Arthur Evans exploring the remains of the ancient Minoan palace at Knossos
Sir Arthur Evans arrived in the Mediterranean island of Crete to look for old coins and stone tablets which he hoped would give him the clues to an ancient European method of picture-writing, similar to Egyptian hieroglyphs.
He found his tablets, and much, much more – the remains of an entirely unknown civilization, the oldest in Europe.
Before the arrival of Sir Arthur Evans and others with modern scientific training, the only evidence for an important civilization in Crete was in writings that were regarded at best as part myth. Homer, the Greek poet spoke in the Odyssey of the “rich and lovely” land of Crete, densely peopled and boasting ninety towns, one of them a great city called Knossos, ruled by King Minos.
But in modern Crete there was nothing to suggest past greatness; just small provincial towns slumbering in the bright sunshine. Even two thousand years ago a chapter of world history had already vanished. The Greeks certainly believed that in Crete there had once been a great civilization ruled by King Minos, but they were content to leave it at that. Practical science was not their strong point, and archaeology is a very practical science.
From then on, belief in King Minos and his court became more and more a mere legend. Homer was regarded as a great recorder of myths, not as an historian. That is until the German millionaire and amateur archaeologist, Schliemann, followed some of Homer’s “myths” and found reality. He dug up graves in Mycenae – “Golden Mycenae,” Homer called it – and found, against all the beliefs of the scholars, an amazing treasure in ancient gold and arms.
Schliemann next followed Homer’s clues to Crete. He negotiated to buy the land where he supposed the old city of Knossos once stood, but the deal fell through, and soon afterwards the German died.
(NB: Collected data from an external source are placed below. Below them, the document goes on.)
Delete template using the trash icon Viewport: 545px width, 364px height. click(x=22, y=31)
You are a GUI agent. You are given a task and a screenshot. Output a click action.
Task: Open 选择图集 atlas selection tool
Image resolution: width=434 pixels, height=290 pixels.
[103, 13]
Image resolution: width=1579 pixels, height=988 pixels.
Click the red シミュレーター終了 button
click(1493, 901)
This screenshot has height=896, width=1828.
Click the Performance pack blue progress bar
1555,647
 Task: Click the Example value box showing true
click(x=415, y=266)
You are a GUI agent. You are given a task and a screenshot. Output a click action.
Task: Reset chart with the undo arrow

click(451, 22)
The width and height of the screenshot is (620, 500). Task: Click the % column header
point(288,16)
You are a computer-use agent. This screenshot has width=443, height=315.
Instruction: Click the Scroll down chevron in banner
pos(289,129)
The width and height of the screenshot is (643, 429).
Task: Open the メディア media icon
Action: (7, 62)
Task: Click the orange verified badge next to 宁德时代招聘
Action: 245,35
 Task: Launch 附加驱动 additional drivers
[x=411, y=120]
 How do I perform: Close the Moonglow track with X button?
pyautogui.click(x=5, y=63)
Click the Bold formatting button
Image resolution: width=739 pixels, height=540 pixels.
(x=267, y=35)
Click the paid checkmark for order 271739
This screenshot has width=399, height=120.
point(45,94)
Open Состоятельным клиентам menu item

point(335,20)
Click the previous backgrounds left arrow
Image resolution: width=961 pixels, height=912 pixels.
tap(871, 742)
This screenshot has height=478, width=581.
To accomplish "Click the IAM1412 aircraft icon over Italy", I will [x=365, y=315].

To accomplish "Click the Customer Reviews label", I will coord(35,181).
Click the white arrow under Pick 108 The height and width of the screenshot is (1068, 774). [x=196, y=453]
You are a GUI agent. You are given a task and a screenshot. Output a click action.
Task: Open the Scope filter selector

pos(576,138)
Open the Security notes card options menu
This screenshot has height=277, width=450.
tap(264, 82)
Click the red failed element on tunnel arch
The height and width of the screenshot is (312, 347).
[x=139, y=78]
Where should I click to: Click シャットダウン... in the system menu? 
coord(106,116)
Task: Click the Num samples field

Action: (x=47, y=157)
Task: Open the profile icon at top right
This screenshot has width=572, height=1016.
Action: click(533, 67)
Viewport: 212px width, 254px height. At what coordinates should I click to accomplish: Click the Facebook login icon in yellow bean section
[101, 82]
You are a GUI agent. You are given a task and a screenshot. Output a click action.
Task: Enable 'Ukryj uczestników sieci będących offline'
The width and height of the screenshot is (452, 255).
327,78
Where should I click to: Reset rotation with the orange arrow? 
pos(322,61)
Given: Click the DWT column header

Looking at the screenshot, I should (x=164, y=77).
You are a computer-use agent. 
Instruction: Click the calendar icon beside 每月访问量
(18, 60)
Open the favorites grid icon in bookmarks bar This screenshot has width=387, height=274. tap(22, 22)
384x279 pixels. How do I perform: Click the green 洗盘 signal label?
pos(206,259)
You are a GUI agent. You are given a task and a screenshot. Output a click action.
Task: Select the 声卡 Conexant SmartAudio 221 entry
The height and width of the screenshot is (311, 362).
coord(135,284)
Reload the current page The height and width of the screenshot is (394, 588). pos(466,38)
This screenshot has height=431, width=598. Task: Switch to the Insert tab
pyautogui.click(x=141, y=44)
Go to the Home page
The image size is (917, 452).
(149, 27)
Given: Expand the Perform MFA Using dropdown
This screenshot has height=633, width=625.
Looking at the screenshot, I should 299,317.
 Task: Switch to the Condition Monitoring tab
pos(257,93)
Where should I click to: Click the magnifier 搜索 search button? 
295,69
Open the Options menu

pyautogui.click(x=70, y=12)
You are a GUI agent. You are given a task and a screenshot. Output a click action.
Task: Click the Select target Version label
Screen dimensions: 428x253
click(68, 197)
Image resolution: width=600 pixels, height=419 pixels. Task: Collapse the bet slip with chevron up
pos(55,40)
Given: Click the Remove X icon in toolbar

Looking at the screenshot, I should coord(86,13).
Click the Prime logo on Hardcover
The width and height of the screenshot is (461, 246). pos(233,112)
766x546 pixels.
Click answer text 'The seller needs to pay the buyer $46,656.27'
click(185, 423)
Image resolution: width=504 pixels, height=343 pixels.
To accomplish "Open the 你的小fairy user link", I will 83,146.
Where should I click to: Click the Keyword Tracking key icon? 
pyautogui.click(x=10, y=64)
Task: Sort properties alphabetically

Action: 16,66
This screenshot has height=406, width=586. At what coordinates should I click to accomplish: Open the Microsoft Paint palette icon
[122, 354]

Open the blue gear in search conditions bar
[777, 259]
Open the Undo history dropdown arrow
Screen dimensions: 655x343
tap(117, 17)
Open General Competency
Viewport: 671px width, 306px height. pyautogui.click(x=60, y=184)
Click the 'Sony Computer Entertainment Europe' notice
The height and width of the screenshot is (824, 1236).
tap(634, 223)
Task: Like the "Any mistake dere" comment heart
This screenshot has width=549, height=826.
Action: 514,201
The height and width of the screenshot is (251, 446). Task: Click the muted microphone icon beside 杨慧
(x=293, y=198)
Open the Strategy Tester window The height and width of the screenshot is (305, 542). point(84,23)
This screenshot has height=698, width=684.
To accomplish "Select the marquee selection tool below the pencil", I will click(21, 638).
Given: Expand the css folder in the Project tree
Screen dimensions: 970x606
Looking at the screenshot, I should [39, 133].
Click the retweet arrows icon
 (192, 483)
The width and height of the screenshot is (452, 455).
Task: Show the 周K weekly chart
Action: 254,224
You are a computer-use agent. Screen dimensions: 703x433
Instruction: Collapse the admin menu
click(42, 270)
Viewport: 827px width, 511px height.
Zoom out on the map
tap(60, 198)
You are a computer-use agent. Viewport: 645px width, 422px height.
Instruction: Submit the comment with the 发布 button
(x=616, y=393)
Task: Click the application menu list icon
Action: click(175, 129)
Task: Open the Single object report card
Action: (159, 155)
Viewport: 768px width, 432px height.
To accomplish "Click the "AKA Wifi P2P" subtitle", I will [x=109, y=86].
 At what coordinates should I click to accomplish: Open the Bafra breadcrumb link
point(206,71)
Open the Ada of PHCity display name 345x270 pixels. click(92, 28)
Then, in the year 1900, Sir Arthur Evans – who had first toured the island a few years before – arrived to dig for his coins and tablets. His training and knowledge helped him to choose a good spot to begin excavations and he had soon unearthed scores of tablets, stored away in tunnels.
As digging progressed he realized that he had discovered part of a huge building linked with others by vast corridors, halls and passages. A quick preliminary investigation over a wide area left him in no doubt. He had discovered the palace of the no-longer legendary King Minos and the lost imperial city of Knossos.